Nossa caminhada continua por um pequeno trecho através da floresta densa. Entre cordas, barro, ladeiras e lombas íngremes avançávamos. Uma parada para contemplar um megaformação rochosa. A encosta de basalto tinha algumas indicações de ferramentas pré-colombianas — ou povos pré-incas. Cortes afiados na estrutura rochosa. Cortes quadrados. Longe de qualquer tipo de acidente natural. Humanos ancestrais já passaram por aquelas trilhas, rasgando a formação rochosa de modo milimétrico. A tempo: o nome Itambé, outra região da Serra Geral, tem origem no tupi, pedra afiada. É a característica do basalto (quebradiço em lâminas) que possibilita fazer instrumentos líticos, de pedra afiada, como machados e facas. Fizemos uma caminhada dinâmica por baixo de pedaços de rochas que parecem estar suspensos por fios invisíveis — me lembraram as rochas flutuantes de Avatar.

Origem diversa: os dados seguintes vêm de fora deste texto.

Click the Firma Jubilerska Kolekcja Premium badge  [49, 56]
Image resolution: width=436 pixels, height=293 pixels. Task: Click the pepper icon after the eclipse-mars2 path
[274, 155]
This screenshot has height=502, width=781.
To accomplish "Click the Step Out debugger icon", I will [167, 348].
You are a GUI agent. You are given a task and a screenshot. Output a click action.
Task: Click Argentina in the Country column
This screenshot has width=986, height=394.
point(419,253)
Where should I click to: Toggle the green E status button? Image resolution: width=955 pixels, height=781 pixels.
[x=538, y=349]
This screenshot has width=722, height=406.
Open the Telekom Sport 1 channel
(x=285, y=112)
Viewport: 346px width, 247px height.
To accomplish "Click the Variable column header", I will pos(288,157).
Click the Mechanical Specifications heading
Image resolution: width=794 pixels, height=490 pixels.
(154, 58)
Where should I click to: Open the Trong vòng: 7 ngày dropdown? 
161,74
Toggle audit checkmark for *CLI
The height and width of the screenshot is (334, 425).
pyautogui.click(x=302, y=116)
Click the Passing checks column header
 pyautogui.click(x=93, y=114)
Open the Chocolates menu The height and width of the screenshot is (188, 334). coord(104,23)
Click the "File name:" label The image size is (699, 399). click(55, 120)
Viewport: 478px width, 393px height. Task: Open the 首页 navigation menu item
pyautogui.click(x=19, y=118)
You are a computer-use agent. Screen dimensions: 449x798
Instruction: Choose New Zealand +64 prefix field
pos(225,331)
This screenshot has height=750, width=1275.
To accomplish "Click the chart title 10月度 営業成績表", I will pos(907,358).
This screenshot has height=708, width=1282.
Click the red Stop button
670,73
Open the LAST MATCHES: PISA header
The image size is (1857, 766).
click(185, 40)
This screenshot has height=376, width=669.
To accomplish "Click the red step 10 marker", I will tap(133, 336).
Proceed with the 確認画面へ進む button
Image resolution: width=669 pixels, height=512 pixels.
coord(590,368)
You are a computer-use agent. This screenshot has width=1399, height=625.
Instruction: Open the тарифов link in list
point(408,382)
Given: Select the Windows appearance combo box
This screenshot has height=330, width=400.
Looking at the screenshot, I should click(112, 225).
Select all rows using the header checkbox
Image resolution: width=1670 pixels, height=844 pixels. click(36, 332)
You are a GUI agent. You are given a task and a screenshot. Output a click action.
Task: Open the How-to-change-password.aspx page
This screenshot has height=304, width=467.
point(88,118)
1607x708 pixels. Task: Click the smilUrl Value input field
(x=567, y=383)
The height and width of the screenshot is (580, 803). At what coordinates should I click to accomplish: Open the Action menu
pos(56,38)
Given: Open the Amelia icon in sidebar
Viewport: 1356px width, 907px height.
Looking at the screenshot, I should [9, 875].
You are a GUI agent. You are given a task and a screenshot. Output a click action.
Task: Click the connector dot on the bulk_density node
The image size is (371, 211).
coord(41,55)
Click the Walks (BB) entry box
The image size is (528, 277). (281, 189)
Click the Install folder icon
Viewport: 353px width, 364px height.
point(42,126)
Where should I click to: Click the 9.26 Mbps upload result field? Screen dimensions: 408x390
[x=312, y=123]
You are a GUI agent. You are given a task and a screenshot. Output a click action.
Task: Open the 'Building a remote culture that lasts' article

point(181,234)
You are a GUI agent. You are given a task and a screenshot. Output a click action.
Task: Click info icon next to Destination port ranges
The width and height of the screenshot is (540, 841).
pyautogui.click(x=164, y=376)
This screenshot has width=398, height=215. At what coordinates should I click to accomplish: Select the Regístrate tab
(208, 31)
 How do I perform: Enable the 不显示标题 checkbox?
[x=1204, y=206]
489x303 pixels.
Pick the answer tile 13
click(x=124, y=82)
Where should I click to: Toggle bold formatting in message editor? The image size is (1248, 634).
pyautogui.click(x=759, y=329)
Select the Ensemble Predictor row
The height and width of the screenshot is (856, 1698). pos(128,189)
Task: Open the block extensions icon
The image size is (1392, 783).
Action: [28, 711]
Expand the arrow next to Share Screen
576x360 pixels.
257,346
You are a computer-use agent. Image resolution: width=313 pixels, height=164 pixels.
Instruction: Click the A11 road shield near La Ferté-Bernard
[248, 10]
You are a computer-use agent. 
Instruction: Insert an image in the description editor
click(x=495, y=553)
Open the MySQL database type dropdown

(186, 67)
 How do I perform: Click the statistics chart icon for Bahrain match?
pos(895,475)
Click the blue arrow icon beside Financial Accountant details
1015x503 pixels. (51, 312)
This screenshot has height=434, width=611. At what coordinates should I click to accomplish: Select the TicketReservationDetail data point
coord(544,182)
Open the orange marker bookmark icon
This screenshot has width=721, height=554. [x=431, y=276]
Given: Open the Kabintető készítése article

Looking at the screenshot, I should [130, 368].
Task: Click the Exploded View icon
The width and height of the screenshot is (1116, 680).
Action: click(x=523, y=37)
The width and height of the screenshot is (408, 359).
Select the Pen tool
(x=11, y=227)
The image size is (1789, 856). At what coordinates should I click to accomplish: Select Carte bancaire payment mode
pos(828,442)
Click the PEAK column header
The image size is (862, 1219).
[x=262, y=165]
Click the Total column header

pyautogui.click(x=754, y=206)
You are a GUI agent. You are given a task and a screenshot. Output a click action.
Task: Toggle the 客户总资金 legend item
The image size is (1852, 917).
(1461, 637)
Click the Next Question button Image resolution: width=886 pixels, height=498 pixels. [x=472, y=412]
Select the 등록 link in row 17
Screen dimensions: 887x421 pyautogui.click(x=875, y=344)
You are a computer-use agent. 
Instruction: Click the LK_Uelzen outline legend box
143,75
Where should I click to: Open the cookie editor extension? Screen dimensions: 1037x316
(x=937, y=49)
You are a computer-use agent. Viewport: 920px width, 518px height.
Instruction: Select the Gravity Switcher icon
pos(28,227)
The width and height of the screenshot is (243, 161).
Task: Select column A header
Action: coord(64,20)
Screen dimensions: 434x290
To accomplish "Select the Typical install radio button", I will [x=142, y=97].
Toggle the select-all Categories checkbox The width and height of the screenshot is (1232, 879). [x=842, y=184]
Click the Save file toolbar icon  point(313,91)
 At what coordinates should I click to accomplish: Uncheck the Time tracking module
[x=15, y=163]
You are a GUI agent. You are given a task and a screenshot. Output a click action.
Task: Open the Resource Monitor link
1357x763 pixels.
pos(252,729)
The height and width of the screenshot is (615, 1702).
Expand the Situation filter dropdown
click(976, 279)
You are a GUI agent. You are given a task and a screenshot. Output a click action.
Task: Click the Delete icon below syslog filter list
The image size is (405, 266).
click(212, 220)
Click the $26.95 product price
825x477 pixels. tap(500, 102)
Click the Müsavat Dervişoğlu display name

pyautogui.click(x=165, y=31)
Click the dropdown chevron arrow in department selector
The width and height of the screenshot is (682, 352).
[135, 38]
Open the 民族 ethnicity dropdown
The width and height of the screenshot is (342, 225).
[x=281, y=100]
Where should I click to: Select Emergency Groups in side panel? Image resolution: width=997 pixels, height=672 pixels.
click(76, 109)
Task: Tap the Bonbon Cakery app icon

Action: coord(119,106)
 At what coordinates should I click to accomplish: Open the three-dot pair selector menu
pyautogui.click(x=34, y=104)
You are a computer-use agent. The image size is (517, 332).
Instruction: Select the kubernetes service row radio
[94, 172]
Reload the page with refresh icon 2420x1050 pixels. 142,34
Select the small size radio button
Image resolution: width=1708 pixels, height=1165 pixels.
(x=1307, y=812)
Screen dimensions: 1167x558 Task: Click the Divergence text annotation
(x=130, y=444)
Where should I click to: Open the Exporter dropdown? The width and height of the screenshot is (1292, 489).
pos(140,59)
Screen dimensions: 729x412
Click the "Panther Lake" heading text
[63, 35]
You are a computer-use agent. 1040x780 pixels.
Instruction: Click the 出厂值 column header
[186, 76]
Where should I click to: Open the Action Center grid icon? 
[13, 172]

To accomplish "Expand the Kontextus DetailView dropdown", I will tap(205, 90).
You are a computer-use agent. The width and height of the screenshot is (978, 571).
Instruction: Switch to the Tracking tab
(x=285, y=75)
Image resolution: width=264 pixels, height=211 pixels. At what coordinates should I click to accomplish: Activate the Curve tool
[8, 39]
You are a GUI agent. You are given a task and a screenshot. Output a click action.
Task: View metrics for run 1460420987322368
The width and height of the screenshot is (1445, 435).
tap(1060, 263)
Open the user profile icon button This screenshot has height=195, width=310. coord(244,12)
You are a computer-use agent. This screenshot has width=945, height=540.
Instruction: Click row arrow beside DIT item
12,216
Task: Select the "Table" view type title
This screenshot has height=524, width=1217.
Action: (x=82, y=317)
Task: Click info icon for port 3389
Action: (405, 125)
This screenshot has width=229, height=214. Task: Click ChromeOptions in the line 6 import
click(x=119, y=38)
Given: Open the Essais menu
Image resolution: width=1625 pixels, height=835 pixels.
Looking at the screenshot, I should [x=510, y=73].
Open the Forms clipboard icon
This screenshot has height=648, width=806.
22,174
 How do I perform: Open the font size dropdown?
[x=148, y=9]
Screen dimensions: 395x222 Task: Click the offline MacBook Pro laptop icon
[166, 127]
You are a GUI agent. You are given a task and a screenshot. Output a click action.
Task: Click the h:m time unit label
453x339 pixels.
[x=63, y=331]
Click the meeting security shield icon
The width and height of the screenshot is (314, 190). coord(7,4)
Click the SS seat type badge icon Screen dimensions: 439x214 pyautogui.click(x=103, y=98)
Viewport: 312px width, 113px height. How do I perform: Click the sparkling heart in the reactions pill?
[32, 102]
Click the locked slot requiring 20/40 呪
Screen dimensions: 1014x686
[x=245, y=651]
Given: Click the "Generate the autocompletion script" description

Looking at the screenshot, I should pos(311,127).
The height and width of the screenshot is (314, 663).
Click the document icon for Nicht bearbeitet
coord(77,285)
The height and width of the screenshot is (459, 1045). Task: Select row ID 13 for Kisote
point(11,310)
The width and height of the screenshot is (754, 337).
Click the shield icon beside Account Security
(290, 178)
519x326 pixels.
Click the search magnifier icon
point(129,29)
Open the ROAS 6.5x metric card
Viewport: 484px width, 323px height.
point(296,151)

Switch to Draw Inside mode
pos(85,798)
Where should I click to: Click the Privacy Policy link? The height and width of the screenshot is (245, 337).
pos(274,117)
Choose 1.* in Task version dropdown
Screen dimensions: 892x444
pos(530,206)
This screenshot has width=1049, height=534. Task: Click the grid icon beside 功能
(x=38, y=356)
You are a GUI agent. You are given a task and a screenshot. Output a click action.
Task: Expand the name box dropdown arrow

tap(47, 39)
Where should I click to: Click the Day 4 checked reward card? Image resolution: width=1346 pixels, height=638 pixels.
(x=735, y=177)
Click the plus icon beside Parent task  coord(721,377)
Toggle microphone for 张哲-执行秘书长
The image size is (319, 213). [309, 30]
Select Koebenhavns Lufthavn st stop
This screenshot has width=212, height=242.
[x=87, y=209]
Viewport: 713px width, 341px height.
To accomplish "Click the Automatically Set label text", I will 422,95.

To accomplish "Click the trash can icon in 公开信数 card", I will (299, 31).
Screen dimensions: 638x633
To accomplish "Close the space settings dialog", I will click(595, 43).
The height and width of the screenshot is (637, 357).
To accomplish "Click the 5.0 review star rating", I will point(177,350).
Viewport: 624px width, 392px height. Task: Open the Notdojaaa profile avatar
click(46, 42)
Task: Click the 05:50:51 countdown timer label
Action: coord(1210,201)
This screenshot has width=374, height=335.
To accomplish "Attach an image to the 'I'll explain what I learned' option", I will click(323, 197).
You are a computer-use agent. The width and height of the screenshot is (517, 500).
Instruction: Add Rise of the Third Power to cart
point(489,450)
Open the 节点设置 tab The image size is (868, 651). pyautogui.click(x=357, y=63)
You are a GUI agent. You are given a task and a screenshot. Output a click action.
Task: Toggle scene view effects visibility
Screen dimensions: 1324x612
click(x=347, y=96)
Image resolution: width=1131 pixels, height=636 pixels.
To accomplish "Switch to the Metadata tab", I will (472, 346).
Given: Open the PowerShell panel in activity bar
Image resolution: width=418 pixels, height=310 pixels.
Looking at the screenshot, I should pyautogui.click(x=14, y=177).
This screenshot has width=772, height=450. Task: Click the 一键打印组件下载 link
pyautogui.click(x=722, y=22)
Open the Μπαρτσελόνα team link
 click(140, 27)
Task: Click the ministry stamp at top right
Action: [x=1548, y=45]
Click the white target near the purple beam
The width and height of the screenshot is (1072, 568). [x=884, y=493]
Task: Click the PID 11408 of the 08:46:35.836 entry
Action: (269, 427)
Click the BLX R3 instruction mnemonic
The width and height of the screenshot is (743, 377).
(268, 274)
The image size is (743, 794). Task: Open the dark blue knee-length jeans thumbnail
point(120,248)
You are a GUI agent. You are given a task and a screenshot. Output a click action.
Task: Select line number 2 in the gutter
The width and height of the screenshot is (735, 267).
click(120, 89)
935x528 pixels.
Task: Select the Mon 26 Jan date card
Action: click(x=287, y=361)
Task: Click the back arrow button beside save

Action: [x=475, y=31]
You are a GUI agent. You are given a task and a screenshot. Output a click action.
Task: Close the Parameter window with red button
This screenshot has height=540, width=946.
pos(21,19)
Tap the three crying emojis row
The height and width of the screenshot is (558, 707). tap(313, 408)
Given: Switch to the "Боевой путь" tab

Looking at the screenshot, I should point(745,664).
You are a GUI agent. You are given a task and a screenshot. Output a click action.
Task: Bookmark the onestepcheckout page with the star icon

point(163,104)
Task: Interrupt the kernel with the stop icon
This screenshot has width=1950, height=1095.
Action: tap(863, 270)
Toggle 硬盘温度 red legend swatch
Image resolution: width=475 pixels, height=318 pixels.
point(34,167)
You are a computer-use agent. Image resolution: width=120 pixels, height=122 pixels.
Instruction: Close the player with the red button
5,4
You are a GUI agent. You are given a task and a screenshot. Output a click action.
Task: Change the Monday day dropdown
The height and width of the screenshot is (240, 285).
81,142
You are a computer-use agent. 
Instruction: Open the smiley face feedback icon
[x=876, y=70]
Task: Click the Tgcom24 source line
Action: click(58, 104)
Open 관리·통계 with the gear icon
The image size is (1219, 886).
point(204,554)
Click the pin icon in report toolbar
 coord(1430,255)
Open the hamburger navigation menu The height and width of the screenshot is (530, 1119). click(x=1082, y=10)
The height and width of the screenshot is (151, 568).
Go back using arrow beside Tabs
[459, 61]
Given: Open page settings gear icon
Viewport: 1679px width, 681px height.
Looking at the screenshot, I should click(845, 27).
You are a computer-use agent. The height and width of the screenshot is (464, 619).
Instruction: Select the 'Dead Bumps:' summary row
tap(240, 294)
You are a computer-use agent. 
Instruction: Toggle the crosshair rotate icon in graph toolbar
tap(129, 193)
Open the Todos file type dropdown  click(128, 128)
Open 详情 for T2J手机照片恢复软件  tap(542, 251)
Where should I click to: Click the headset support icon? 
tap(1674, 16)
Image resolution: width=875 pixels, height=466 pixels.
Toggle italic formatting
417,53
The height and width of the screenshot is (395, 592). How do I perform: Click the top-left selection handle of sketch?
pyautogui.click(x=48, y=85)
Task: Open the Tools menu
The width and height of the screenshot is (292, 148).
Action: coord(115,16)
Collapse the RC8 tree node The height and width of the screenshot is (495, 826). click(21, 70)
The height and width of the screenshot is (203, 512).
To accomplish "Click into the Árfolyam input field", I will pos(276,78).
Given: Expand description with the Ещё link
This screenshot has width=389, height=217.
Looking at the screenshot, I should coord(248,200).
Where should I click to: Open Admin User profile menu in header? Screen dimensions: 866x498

Alcançamos o meio da gran cachoeira. A vista, de tirar o fôlego.
Dali, partimos para a base da última cachoeira da Chapada dos Vagalumes: a Cachoeira dos Vagalumes.
As sensações corporais, existências e espirituais de estar conectado com essa cachoeira naquele espaço-tempo é indescritível do ponto de vista simplesmente racional (Deixarei às leitoras e leitores que se permitam um mergulho oby em alguma floresta, mesmo urbana).
Como não lembrar dos japoneses que têm um termo só para essa prática existencial-espiritual: shinrin-yoku, o banho de floresta. Esse banho não só é necessário como é essencial para a manutenção da própria existência humana-floresta. Essa prática também nos faz refletir sobre as dicotomias que resistem em cisalhar-nos da nossa essência: homem-natureza, sociedade-ambiente, urbano rural, enfim, o paradigma homem-animal.
Talvez seja necessária uma união não só com o vegetal, mas um reconhecimento e uma volta às nossas raízes literalmente naturais. Obviamente que é importante reconhecermos o avanço tecnológico, mas é fundamental que não sejamos escravizados pela Tecnologia. A Natureza é viva e está entre nós. Ela está conosco no dia a dia, em cada respiração.
Um banho de floresta nos faz lembrar que para além da tecnologia, do concreto, do urbano duro, existem várias formas da Natureza, os contatos possíveis internos e externos, a percepção necessária com a nossa própria natureza, com o que há de melhor da nossa existência, da nossa alma.
Por hora faço uma pausa para escutar o farfalhar das folhas oby-outonal de uma pitangueira em minha varanda urbana. Como diz Krenak aos urbanóides: “temos que reflorestar nosso imaginário” para podermos reflorestar de fato nossas urbes. Abraços florestais.
Nota: oby (termo do tupi original) pode ser entendido como uma cor que engloba um amplo espectro de tons de verde–azul. Curiosidade: algumas etnias não têm um termo específico para azul, mas uma derivação do termo verde.
Dica de leitura: Aílton Krenak. Futuro ancestral. 2022.